In S422, the statistics generation unit 58 compares the map file indicating the address information of the software with the current program counter, and determines whether or not the process has transitioned to a different task. If the determination in S422 is No and the task has not transitioned, this process ends.

When the determination in S422 is Yes and the task transitions, the statistic generator 58 in S424 shows the average of the feature information of the same task executed so far, including the task executed so far, as shown in FIG. And store it in the memory storage destination corresponding to the task that was being executed so far. In S426, the statistics generation unit 58 sets the storage destination of the statistical information in the area for the task of the transition destination to be executed from now on.

(4) Diagnostic processing The diagnostic processing shown in FIG. 8 is executed in S412 of the vehicle control diagnostic processing of FIG.
In S430, the diagnostic unit 60 compares the map file indicating the address information of the software with the current program counter, and determines whether or not the process has transitioned to a different task. If the determination in S430 is No and the task has not changed, this process ends.

If the determination in S430 is Yes and the task transitions, the diagnostic unit 60 in S432 acquires the diagnostic information of the task that has been executed so far. As described above, the diagnostic information indicates the normal range of the statistical information generated by the statistical generation unit 58 when the vehicle control by the control unit 54 is evaluated in advance and the control unit 54 normally executes the vehicle control. ing. The diagnostic information is stored in the memory area corresponding to each task.

In S434, the diagnostic unit 60 determines whether or not the statistical information of the tasks that have been executed so far is within the normal range indicated by the diagnostic information acquired in S432.
If the determination in S434 is Yes and the statistical information is within the normal range, the diagnostic unit 60 diagnoses that the control unit 54 is executing the task normally and the control unit 54 can continue normal vehicle control. , End this process. In this case, in S404 of FIG. 5, the control unit 54 executes normal vehicle control with the control amount calculated in S400.

If the determination in S434 is No and the statistical information is out of the normal range indicated by the diagnostic information and is abnormal, the diagnostic unit 60 in S436 determines whether the abnormality in the statistical information is within the permissible range that allows the continuation of vehicle control. Judge whether or not.

The permissible range is, for example, because the sensor value of the sensor group 2 changes, noise occurs in the sensor signal, the driving environment of the vehicle such as the water temperature changes, and the statistical information deviates from the normal range. It is set to allow abnormalities to the extent that the vehicle can continue to run if restricted.

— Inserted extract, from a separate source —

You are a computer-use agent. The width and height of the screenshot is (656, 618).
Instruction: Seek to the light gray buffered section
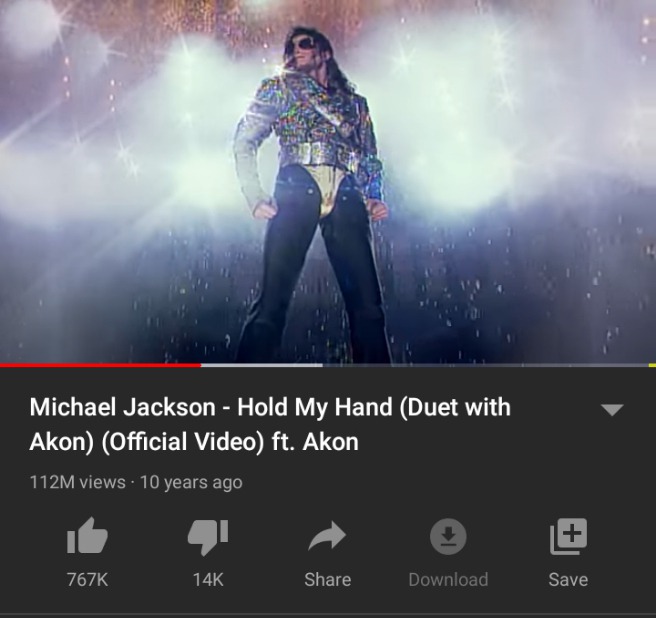[262, 365]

If the determination in S436 is Yes and the abnormality in the statistical information is within the permissible range in which vehicle control can be continued, the diagnostic unit 60 in S438 determines that the fail control is limited vehicle control instead of normal vehicle control. The control unit 54 diagnoses that it can be continued. In this case, in S438, the diagnostic unit 60 commands the control unit 54 to control the fail.

If the determination in S436 is No and the abnormality in the statistical information is out of the permissible range in which vehicle control can be continued, the statistics generation unit 58 resets the ECU 10 in S440 to stop the vehicle. Anomalies in statistical information are out of the permissible range when a microcomputer fails, for example, an anomaly in the memory of a microcomputer that executes vehicle control, an anomaly in a data bus, or the like.

Even if the determination of S436 becomes Yes and the control unit 54 starts the fail control, if the determination of S436 becomes Yes and the statistical information returns to the normal range, the control unit 54 returns to the normal vehicle control. May be good.

[3. effect]
In the above-described embodiment described above, the following effects can be obtained.
(1) Feature information representing the characteristics of vehicle control executed in collaboration with the hardware and software of the control unit 54 is acquired for each task, and statistics such as an average value for each task are obtained based on the acquired feature information. Information is generated, and whether the control unit 54 is normal or abnormal is diagnosed based on the statistical information.

As a result, it is not necessary to separately diagnose the hardware and software of the control unit 54 by different diagnostic units. Therefore, it is possible to diagnose whether the control unit 54 is normal or abnormal with a simple configuration.

(2) By acquiring feature information for each task that executes vehicle control and generating statistical information such as the average of feature information for each task, the execution order is determined like the task that executes vehicle control. Even if the execution timing is irregular, statistically meaningful statistical information can be generated for each task.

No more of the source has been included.